- _PROBLEM TO WORK ON_
Reproduce each of the following records line for line, with no changes.

— START DATASET —

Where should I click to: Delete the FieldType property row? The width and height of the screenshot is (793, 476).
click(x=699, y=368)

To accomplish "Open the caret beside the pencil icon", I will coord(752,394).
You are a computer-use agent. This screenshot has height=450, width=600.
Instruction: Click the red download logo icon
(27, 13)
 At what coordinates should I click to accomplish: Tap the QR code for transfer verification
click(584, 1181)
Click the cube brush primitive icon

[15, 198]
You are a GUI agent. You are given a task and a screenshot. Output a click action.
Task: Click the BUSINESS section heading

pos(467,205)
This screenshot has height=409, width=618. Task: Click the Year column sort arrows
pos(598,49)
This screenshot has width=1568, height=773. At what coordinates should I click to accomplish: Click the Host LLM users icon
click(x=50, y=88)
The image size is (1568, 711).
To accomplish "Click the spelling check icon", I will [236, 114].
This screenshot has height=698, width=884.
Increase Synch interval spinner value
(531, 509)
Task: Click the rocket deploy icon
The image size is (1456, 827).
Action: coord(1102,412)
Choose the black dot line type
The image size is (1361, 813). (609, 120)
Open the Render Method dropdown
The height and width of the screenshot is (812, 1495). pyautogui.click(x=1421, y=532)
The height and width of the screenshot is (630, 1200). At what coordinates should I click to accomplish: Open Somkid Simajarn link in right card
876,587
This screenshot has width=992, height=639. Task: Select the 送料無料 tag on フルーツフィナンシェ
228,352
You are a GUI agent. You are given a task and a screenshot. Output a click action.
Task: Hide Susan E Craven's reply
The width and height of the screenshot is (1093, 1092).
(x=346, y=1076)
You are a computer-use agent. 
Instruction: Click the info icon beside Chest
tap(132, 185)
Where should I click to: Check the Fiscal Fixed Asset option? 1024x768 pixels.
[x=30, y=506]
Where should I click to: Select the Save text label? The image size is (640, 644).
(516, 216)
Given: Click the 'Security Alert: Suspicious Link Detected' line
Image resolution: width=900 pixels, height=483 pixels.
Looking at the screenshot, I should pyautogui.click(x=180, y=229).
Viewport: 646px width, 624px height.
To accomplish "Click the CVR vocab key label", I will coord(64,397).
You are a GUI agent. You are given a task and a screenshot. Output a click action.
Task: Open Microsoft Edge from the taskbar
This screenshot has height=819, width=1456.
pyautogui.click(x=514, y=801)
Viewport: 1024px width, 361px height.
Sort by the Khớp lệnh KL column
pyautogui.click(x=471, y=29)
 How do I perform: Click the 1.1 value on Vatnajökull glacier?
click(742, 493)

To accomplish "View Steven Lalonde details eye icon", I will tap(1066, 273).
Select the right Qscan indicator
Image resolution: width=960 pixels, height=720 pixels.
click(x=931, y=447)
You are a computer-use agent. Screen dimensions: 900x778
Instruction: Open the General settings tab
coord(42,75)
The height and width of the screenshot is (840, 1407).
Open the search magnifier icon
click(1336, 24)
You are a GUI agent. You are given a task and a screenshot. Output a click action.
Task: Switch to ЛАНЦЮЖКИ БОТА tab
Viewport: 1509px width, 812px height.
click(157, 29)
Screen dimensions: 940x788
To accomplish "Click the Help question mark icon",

— END DATASET —

- _FINISHED EXERCISE_
Where should I click to: Delete the FieldType property row? The width and height of the screenshot is (793, 476).
click(x=699, y=368)

To accomplish "Open the caret beside the pencil icon", I will coord(752,394).
You are a computer-use agent. This screenshot has height=450, width=600.
Instruction: Click the red download logo icon
(27, 13)
 At what coordinates should I click to accomplish: Tap the QR code for transfer verification
click(584, 1181)
Click the cube brush primitive icon

[15, 198]
You are a GUI agent. You are given a task and a screenshot. Output a click action.
Task: Click the BUSINESS section heading

pos(467,205)
This screenshot has height=409, width=618. Task: Click the Year column sort arrows
pos(598,49)
This screenshot has width=1568, height=773. At what coordinates should I click to accomplish: Click the Host LLM users icon
click(x=50, y=88)
The image size is (1568, 711).
To accomplish "Click the spelling check icon", I will [236, 114].
This screenshot has height=698, width=884.
Increase Synch interval spinner value
(531, 509)
Task: Click the rocket deploy icon
The image size is (1456, 827).
Action: coord(1102,412)
Choose the black dot line type
The image size is (1361, 813). (609, 120)
Open the Render Method dropdown
The height and width of the screenshot is (812, 1495). pyautogui.click(x=1421, y=532)
The height and width of the screenshot is (630, 1200). At what coordinates should I click to accomplish: Open Somkid Simajarn link in right card
876,587
This screenshot has width=992, height=639. Task: Select the 送料無料 tag on フルーツフィナンシェ
228,352
You are a GUI agent. You are given a task and a screenshot. Output a click action.
Task: Hide Susan E Craven's reply
The width and height of the screenshot is (1093, 1092).
(x=346, y=1076)
You are a computer-use agent. 
Instruction: Click the info icon beside Chest
tap(132, 185)
Where should I click to: Check the Fiscal Fixed Asset option? 1024x768 pixels.
[x=30, y=506]
Where should I click to: Select the Save text label? The image size is (640, 644).
(516, 216)
Given: Click the 'Security Alert: Suspicious Link Detected' line
Image resolution: width=900 pixels, height=483 pixels.
Looking at the screenshot, I should pyautogui.click(x=180, y=229).
Viewport: 646px width, 624px height.
To accomplish "Click the CVR vocab key label", I will coord(64,397).
You are a GUI agent. You are given a task and a screenshot. Output a click action.
Task: Open Microsoft Edge from the taskbar
This screenshot has height=819, width=1456.
pyautogui.click(x=514, y=801)
Viewport: 1024px width, 361px height.
Sort by the Khớp lệnh KL column
pyautogui.click(x=471, y=29)
 How do I perform: Click the 1.1 value on Vatnajökull glacier?
click(742, 493)

To accomplish "View Steven Lalonde details eye icon", I will tap(1066, 273).
Select the right Qscan indicator
Image resolution: width=960 pixels, height=720 pixels.
click(x=931, y=447)
You are a computer-use agent. Screen dimensions: 900x778
Instruction: Open the General settings tab
coord(42,75)
The height and width of the screenshot is (840, 1407).
Open the search magnifier icon
click(1336, 24)
You are a GUI agent. You are given a task and a screenshot. Output a click action.
Task: Switch to ЛАНЦЮЖКИ БОТА tab
Viewport: 1509px width, 812px height.
click(157, 29)
Screen dimensions: 940x788
To accomplish "Click the Help question mark icon",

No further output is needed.